The Design Of Experiments vs the design of experiments

1. Jan 23, 2012

Stephen Tashi

There are always a large number of posters in the statistics section of math forums ( - in physicsforums, but also on other math websites) who present their situation as: "I 've collected all this data, how how do I analyze it?".

These posts are not a random sampling of the population of all people who analyze data. I'd think that they over represent those who are confused about the procedure. However, when I think back on my own education, statistics courses didn't emphasize that one should plan the statistical analysis of data before the decisions about how to collect data are finalized. (The only nod to that problem was the topic of how large sample sizes should be to give certain levels of "confidence".)

There is a discipline called "The Design Of Experiments", but it appears to focus on a very specific kind of model for the data, one where the dependent variables are multinomial functions of the independent variables. (Is my characterization unfair?)

I'm curious whether the modern university curricula teaches courses about the design of experiments in the general sense of the word "design". Or are students still encouraged to take the shock treatment - rush to get the data collected and then... hmmm...How am I going to analyze this?

2. Jan 24, 2012

chiro

Hey Stephen Tashi.

I took a subject titled "Sample Surveys and Experimental Design" which was an upper undergraduate/graduate course on these two topics which was a semester long 13-week course. I will refer to this course in my discussion.

In the section of the "Experimental Design" part of the course we focused mainly on the standard linear model treatment of analysis, but we did do some GLM analysis with computer packages. We also had to design our own experiment and analyze correctly.

A lot of the course was involved in designing the experiments and understanding the implications of this both in a physical context as well as mathematical (model) context and an analytic (analysis/results/interpretation) context.

So with regard to your question, we had to make sure we could understand the data and how to properly categorize it in the context of an appropriate design. We had to think about how to analyze both the context of the data (the experiment) as well as the actual data in the right manner.

This was a harder course for myself because it required a lot more thinking than some of my other subjects and I am far from having a decent understanding of experimental design in statistics at this very moment.

We also had to identify fixed and random effects and put them into context.

So in conclusion, the course I think was pretty thorough given the amount of time that was spent on the material (about 6 weeks). It is however noted that for an honors or graduate year, there is another course that goes into material that isn't covered and I think its important to note that statistics (as I am finding out) takes a little while to learn.

I remember my professor who taught the subject was telling us how much of a shock it was when he went out into the 'real world' where he had to really learn this kind of thing because the training in university was of a different type (more mathematical), and since I intend to get into this kind of area, I will probably have a lot of trouble if I get into this area (given how I went in a more theoretical course).

Also before I forget, you have to remember that I am in a statistics major.
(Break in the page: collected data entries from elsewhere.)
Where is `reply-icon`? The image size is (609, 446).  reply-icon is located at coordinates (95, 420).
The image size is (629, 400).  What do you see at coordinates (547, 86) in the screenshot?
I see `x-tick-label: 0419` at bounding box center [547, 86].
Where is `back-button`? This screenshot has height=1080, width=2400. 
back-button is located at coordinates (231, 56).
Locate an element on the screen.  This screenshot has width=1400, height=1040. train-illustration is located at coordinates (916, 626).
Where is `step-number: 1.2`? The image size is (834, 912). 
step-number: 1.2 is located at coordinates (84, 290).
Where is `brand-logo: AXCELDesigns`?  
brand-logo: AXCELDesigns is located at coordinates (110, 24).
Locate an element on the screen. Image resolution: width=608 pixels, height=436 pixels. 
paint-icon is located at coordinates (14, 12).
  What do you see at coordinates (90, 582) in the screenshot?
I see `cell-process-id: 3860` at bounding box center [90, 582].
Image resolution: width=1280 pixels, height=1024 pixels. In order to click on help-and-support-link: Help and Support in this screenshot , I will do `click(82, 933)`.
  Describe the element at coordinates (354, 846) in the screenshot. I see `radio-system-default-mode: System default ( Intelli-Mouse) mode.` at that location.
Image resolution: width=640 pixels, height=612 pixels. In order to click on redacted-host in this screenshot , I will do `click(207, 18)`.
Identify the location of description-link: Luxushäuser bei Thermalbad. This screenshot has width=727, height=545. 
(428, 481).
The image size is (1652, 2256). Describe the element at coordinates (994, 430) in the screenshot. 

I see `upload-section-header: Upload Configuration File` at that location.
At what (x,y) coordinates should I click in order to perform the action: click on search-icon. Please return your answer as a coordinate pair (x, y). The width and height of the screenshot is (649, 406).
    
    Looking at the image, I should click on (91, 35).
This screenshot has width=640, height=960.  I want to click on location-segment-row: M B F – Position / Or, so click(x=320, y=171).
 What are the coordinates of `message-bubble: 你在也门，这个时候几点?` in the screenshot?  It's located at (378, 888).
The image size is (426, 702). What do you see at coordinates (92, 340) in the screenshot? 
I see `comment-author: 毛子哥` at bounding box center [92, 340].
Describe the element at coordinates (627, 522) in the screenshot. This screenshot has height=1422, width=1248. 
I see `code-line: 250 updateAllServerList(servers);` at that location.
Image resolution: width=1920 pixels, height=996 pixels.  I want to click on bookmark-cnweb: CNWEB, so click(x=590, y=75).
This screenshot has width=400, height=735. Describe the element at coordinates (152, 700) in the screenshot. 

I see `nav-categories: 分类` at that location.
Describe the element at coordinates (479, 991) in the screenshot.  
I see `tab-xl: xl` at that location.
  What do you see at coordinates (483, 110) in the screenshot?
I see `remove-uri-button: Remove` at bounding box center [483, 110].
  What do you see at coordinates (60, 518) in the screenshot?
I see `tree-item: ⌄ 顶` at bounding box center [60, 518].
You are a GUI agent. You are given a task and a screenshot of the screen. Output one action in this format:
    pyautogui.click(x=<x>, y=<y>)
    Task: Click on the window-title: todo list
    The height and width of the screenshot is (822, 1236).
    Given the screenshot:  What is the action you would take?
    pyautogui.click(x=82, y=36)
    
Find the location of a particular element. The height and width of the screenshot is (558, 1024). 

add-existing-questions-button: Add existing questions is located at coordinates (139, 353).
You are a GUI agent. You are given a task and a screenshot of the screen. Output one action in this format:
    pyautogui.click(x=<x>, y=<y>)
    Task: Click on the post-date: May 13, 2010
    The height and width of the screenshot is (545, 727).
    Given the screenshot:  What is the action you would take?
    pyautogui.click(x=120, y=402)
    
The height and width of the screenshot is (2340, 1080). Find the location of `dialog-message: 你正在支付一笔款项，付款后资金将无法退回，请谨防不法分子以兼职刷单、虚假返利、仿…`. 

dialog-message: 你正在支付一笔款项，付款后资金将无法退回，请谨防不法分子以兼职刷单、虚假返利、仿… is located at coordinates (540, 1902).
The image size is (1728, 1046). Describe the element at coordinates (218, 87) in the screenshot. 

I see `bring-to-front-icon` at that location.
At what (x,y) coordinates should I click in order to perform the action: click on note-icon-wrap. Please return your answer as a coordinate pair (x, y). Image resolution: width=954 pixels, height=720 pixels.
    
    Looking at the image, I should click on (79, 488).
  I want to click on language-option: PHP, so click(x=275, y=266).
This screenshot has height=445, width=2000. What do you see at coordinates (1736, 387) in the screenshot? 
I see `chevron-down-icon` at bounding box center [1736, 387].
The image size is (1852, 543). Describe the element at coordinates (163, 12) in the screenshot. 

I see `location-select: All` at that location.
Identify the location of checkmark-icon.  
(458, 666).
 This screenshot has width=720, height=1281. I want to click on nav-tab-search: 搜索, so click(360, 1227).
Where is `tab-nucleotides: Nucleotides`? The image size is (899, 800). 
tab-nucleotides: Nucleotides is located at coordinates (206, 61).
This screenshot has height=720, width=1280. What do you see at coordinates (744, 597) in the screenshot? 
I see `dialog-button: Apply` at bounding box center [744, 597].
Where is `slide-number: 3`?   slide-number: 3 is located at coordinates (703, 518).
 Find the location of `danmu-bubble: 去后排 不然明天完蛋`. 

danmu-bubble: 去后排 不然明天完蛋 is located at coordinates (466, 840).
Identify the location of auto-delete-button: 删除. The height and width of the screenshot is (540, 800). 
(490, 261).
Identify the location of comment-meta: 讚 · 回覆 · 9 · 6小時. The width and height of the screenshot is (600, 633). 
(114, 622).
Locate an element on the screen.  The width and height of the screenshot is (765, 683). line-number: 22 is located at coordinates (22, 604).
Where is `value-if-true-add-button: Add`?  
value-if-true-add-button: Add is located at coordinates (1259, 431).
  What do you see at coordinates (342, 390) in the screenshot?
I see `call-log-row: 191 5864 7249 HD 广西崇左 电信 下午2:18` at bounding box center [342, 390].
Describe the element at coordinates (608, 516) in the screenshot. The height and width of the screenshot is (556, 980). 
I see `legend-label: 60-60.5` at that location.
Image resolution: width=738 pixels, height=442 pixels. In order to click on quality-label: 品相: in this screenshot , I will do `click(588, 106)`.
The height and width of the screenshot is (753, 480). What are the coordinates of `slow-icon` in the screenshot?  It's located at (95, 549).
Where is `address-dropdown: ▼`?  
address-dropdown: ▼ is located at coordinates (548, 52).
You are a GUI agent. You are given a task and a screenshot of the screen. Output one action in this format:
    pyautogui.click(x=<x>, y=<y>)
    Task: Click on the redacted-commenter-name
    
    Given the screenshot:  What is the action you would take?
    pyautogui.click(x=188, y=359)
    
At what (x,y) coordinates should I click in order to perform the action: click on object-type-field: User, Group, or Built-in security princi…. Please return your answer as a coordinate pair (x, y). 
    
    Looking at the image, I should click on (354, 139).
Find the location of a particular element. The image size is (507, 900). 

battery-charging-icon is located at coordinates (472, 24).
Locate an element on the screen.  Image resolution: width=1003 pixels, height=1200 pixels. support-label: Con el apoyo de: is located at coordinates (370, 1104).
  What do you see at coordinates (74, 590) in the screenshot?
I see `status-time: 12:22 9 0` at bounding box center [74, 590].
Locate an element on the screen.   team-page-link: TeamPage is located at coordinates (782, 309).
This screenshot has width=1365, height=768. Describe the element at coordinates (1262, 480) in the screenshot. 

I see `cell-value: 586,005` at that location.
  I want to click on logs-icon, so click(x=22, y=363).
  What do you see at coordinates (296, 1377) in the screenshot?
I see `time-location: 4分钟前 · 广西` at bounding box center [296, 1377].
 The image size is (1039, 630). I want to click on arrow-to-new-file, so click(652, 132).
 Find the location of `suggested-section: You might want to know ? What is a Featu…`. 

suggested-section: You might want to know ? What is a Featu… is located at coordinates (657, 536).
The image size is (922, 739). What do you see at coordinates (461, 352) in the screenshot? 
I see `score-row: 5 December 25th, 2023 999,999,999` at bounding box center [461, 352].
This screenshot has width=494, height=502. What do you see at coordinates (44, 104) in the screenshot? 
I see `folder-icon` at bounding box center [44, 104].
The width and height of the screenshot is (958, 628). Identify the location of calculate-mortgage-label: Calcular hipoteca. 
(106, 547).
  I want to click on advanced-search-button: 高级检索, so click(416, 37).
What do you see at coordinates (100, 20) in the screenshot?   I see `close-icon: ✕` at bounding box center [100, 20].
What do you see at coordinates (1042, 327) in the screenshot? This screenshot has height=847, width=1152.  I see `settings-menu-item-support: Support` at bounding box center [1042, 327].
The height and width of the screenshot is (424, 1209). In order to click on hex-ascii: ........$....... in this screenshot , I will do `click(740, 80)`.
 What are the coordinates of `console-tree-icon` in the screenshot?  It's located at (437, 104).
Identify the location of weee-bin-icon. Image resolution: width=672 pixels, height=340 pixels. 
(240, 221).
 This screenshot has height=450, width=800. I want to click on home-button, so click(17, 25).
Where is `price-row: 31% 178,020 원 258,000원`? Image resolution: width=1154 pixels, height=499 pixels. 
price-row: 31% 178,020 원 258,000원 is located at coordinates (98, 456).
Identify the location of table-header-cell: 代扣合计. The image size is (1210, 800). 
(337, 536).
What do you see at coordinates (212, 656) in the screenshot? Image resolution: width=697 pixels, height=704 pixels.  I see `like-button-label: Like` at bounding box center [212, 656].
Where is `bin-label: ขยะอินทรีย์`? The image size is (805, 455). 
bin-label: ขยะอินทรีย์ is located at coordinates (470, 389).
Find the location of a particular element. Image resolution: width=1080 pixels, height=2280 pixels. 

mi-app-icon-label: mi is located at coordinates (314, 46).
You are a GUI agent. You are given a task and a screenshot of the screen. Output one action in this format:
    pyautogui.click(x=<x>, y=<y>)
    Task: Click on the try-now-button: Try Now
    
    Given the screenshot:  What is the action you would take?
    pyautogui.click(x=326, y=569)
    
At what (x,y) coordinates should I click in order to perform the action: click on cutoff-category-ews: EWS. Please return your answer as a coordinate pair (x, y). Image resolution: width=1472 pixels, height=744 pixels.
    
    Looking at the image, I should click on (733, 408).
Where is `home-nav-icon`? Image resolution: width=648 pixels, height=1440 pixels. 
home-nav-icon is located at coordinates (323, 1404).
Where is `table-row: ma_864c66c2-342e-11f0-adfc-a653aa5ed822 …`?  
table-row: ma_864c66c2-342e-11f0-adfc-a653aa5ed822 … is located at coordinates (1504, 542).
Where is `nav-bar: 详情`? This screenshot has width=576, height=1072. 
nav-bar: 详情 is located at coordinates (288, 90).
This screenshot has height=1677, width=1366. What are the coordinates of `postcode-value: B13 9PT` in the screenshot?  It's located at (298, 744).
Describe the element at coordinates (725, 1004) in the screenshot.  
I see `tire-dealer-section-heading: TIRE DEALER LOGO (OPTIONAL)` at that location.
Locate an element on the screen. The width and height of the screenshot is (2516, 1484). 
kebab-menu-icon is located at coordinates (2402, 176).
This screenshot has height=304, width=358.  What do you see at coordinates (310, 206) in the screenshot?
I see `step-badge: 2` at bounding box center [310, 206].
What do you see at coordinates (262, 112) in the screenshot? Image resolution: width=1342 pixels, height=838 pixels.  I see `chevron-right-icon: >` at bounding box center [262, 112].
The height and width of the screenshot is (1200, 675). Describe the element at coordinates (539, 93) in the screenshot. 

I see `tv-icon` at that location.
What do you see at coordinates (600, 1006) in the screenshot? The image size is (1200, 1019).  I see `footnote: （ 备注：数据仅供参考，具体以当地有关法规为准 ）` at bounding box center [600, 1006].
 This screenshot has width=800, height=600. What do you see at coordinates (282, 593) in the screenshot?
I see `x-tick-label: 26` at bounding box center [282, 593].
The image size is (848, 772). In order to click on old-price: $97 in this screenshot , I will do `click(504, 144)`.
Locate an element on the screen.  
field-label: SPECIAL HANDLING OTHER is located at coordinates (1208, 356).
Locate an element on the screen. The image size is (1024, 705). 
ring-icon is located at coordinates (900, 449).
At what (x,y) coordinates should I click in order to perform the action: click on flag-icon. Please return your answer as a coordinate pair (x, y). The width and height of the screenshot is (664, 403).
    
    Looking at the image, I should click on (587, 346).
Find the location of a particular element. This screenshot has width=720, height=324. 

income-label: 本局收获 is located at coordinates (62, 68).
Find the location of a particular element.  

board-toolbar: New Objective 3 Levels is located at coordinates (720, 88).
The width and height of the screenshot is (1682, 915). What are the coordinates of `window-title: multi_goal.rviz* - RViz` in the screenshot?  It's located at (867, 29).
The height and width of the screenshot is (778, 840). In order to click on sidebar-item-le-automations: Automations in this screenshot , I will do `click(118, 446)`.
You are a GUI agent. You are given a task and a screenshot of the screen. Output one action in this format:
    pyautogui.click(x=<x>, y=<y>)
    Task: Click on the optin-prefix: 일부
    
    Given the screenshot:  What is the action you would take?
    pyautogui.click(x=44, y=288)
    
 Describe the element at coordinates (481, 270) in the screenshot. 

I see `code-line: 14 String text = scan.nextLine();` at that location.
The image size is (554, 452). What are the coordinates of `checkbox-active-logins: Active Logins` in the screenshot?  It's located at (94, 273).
I have high doubts that a non-statistics major would allocate enough time on even a fraction of the stuff we had to cover and it would be interesting to note how many of the threads in question come from standard science majors or engineers who take your very basic probability/hypothesis testing class that just pumps out formulas and statistical tests without really explaining what they are doing.

3. Jan 24, 2012

Stephen Tashi

That's something that interests me, too.

I suppose many people in the "hard sciences" doubt the importance of statistical studies done by social scientists, psychologists, economists etc. Perhaps I share such prejudices! So tt always surpises me when posters working in physics, astronomy, electrical engineering etc. reveal that they have collected data and only now are thinking about what statistical methods should be used to analyze it.

There are situations where can only get data from experiments done by others and it's understandable that a person can't pre-plan the statistical analysis of such data. However, when the person sets up the experiment or exerts himself to pick out certain information from a vast collection of information, I'm suprised when they don't think about the statistical analysis before they do the data collection.

4. Jan 25, 2012

chiro

I took a course in Bayesian Inference last semester (like the design course I could have went better) just to set the context.

One thing I have noticed when I took the course is that a lot of the algorithms for generating very complex distributions using the conditional statistics of the Bayesian approach are very very recent. I noticed the dates of papers were something on the order of approximately ten years ago.

I have noticed that these methods seem to be used everywhere from health all the way up to particle physics to analyze accelerator results data.

The thing is though, that I would imagine that really knowing these algorithms inside out in the context of a proper statistical analysis (relevant assumptions, context of inference and so on) would take quite a long time to really grasp solidly.

For me, I've taken a full course on this and I don't yet have the proper insight to do the above although I understand what is being done and how I can use the technique to answer things in a more limited statistical context.

I can't imagine a scientist really having this kind of insight as well unless they either a) spent a lot of time with an experienced statistician or b) had to do very specific research that required them to do a lot of solid statistics.

Another thing is that I think a lot of these people see statistics as a tool that is "secondary" to their work. To me, its a minor distraction to what they really are concerned about which ultimately depends on their field. In this way I can understand where they are coming from if this is the case.